(RECORDED INFORMATION):
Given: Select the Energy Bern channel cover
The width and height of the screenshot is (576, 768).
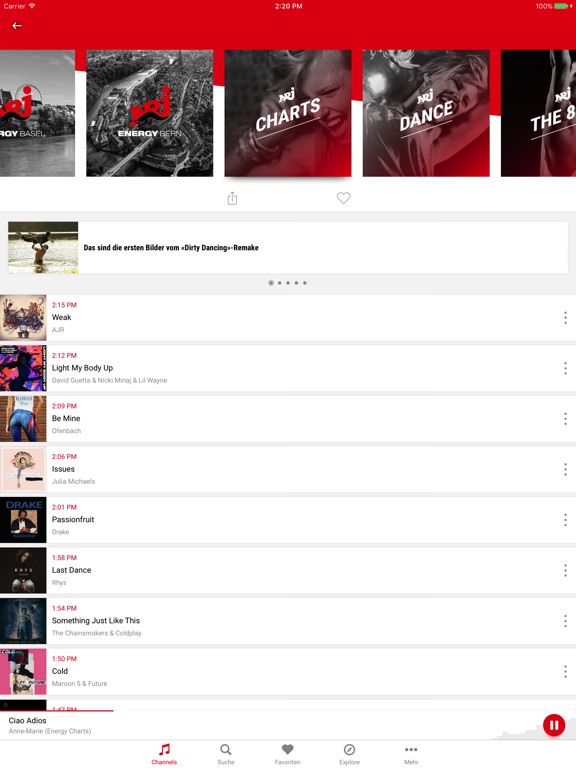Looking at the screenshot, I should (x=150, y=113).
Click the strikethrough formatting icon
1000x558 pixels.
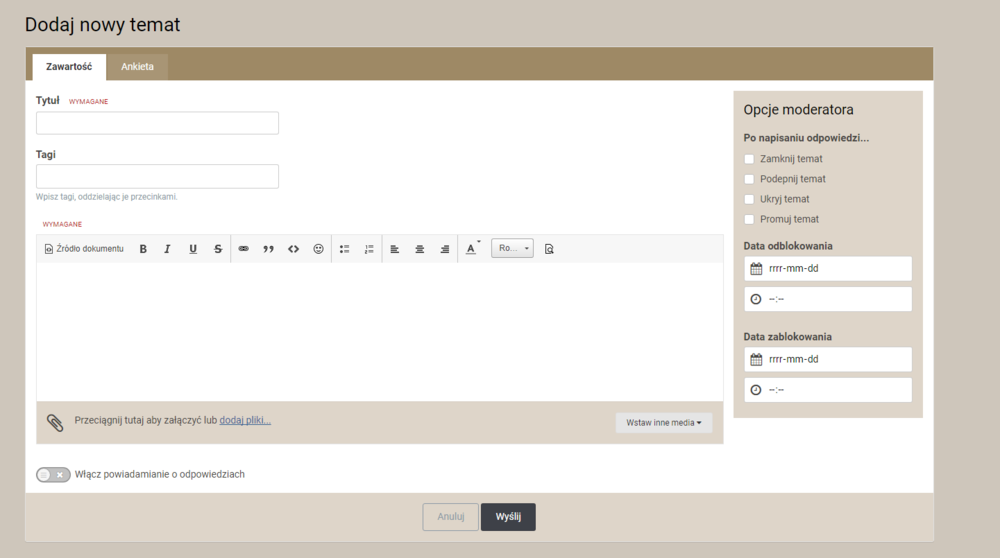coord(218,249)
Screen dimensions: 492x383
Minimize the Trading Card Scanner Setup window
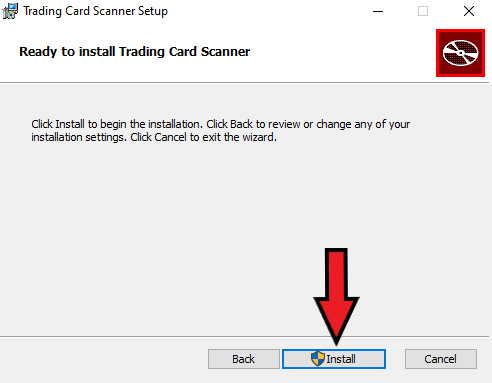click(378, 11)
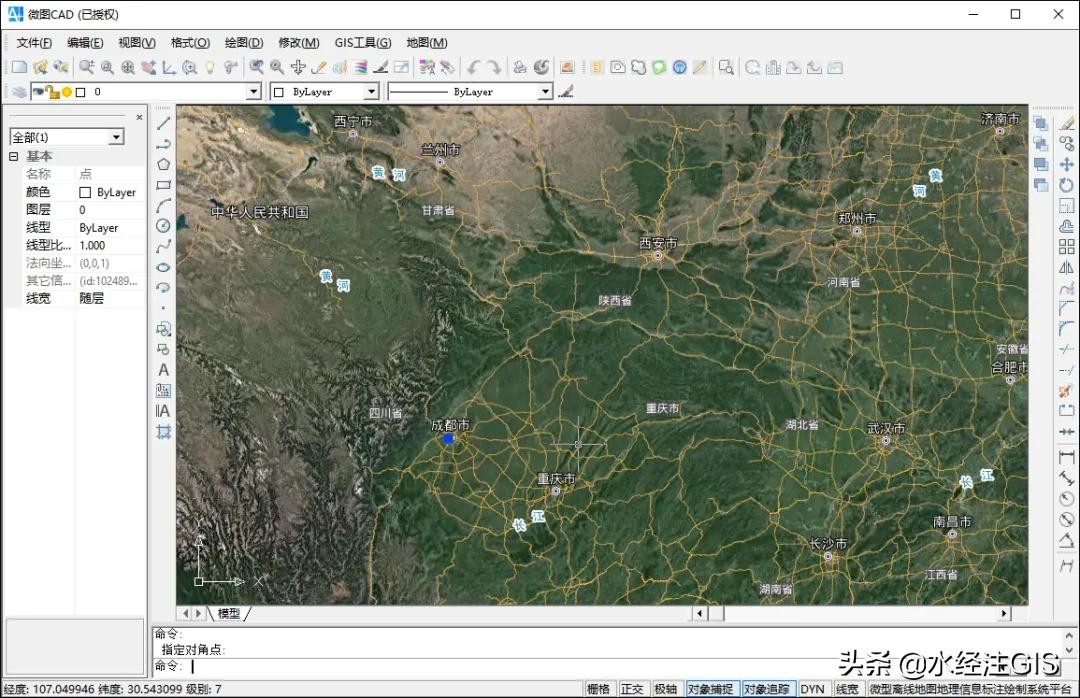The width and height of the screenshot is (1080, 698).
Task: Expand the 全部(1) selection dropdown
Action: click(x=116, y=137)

--

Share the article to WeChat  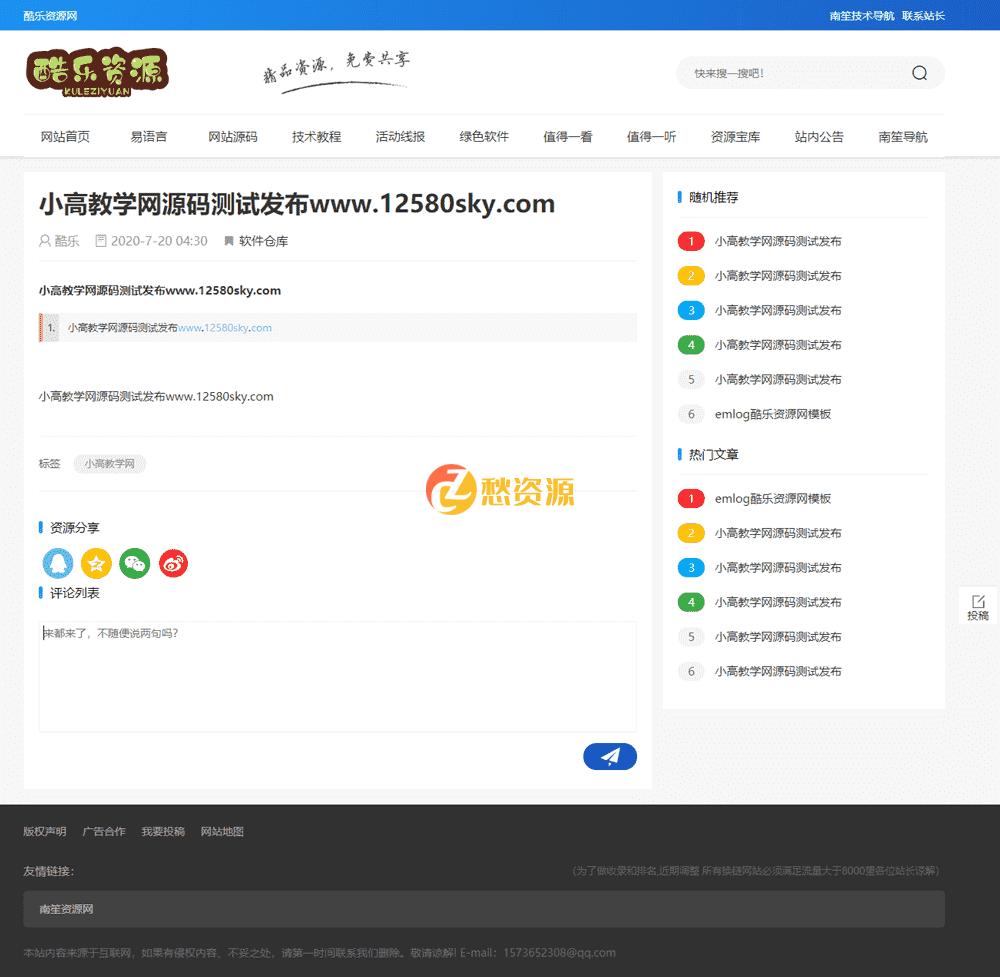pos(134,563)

(SHORT EXERCISE):
Copy the items that start at the line containing "Click the strikethrough formatting icon" and end at the line containing "Action: click(x=116, y=137)", reproducing each line precisely and omitting the pictures.

(OUTPUT FOR THIS EXERCISE):
Click the strikethrough formatting icon
1000x558 pixels.
coord(218,249)
Screen dimensions: 492x383
Minimize the Trading Card Scanner Setup window
click(378, 11)
The width and height of the screenshot is (1080, 698).
Task: Expand the 全部(1) selection dropdown
Action: click(x=116, y=137)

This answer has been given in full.